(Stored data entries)

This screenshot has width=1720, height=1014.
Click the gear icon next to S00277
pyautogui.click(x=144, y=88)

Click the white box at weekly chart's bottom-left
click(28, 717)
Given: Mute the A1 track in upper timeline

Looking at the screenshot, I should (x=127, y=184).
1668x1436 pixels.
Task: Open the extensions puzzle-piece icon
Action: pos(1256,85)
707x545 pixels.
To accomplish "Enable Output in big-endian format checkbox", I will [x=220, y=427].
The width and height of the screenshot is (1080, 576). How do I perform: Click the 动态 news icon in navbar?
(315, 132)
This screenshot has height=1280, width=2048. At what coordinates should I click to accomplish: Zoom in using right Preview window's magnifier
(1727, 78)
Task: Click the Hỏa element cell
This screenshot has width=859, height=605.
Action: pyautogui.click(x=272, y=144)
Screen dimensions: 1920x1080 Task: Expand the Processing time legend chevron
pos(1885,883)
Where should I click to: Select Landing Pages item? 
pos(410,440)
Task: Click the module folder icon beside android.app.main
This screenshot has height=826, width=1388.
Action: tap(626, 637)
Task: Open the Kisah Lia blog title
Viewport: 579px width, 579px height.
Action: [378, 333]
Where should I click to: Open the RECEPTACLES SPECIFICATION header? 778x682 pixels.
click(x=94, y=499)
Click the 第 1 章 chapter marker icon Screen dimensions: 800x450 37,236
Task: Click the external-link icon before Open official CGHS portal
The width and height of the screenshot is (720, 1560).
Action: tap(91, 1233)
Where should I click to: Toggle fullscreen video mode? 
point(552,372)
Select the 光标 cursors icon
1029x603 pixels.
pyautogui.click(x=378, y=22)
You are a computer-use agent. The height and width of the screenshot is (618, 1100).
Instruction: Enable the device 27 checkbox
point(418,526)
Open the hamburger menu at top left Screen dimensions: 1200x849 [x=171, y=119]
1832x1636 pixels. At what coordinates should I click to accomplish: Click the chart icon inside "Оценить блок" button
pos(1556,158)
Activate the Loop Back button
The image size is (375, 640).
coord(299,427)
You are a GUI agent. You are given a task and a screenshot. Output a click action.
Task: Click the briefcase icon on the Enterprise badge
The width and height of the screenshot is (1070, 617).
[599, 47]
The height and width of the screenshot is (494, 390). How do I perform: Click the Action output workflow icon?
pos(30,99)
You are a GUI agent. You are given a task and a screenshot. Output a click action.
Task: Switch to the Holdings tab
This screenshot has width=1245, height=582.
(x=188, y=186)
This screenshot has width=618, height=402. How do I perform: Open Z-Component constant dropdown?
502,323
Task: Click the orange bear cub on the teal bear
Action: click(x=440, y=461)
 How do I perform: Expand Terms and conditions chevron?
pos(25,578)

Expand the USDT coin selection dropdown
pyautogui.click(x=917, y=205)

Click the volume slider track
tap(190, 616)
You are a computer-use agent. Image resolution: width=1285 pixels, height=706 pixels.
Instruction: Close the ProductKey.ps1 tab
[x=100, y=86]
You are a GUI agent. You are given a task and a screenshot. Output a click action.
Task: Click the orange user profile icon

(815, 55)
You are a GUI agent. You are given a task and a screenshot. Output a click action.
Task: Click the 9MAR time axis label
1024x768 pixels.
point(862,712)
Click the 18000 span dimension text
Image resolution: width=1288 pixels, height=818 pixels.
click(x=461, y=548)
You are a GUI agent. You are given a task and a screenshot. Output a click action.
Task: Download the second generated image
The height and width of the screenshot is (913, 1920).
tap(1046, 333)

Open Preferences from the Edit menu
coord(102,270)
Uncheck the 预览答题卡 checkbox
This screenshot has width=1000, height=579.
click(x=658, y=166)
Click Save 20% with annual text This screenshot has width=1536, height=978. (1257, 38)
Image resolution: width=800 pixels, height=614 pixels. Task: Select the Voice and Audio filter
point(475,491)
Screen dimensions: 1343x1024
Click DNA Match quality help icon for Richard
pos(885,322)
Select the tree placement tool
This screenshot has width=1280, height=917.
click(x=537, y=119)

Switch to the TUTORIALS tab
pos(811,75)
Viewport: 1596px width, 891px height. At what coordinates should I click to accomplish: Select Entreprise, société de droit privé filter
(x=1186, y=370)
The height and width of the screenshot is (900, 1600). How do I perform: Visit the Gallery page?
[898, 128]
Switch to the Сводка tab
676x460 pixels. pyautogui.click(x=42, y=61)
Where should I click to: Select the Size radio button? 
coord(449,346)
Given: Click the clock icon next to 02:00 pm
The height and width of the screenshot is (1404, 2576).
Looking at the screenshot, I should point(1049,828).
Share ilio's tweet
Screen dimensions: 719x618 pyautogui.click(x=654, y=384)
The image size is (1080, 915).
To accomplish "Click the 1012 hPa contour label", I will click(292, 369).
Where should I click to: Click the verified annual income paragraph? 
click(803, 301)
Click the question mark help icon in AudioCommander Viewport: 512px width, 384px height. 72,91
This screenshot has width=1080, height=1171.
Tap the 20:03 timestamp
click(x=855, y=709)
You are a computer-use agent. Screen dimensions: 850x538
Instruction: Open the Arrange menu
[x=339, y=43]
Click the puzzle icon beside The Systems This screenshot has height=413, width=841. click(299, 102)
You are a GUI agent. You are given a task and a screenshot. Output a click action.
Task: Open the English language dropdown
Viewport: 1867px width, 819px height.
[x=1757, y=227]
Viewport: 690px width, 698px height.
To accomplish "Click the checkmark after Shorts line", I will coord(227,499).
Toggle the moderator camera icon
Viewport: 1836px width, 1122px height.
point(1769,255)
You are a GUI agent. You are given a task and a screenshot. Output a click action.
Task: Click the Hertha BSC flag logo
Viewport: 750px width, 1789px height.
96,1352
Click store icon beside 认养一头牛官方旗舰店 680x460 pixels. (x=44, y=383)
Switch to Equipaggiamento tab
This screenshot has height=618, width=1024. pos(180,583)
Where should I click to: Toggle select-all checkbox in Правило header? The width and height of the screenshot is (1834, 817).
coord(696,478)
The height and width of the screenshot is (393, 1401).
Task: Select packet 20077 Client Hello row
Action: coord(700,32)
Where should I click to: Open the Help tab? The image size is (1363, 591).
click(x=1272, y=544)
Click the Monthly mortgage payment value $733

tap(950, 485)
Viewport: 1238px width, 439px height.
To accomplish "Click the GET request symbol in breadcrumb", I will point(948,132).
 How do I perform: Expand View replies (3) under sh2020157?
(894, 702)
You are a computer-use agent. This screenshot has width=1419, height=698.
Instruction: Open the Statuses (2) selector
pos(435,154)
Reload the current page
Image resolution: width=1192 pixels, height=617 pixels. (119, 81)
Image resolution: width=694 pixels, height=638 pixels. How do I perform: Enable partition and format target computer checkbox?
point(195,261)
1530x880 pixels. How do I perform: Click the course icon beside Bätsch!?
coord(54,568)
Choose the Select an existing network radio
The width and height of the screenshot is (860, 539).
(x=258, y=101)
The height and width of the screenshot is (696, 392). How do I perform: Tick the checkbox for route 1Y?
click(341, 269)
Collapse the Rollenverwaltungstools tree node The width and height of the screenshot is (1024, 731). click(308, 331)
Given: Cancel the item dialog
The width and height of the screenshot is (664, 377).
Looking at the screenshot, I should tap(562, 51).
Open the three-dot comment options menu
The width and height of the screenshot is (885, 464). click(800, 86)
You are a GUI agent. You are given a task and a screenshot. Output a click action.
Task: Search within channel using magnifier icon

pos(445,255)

◆ Task to complete: The expected result is a copy of each line in the records where "label" appears.

◆ Your response:
Task: Click the 9MAR time axis label
To accomplish "Click the 1012 hPa contour label", I will click(292, 369).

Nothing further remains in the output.